За последнее время в моих мастерских царил разлад. Из-за малейшего пустяка рабочие возмущались, выражали недовольство, происходили какие-то объяснения, целой гурьбой уходили, чтобы отстоять одного, снова возвращались, но становились на работу неохотно. Работа не клеилась, стоило только отвернуться, как все бросают работу, о чем-то кучкой разговаривают. Я видела — дело валилось из рук.

В рукодельной обстояло не лучше. Крестьянки перестали приходить за работой, с трудом сдавали старую, вышивали неряшливо. Иные приходили точно тайком, какие-то запуганные, ничего от них добиться нельзя было. Но стороной мы слыхали, что в некоторых деревнях, как, например, в Гевине, творится неладное. Не только мужики, бабы, но и малые ребята ходят с красными флагами, повыбрасывали вон из избы иконы, орут какие-то песни, а тех, кто не подражает этому, всячески терроризируют. Пришлось прекратить работу и здесь. Привели все в порядок, уложили в ящики оконченные работы и закрыли мастерскую совсем. Было не до работ…

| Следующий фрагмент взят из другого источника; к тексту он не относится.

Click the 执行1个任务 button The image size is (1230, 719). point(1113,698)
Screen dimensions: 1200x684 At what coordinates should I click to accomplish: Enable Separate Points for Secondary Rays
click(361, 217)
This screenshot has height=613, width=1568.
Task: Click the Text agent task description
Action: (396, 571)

Нет сомнения, что это была стихийная буря, пролетевшая над Россией, что многое свершилось под ее влиянием, что много людей было захвачено ею даже против воли, но все же я скажу, что моя школа разрушилась от преступного и безнравственного отношения учителей… Потом стало известно, что они всей душой были в движении, — у нас выписывались огромные тюки прокламаций и раздавались ученикам…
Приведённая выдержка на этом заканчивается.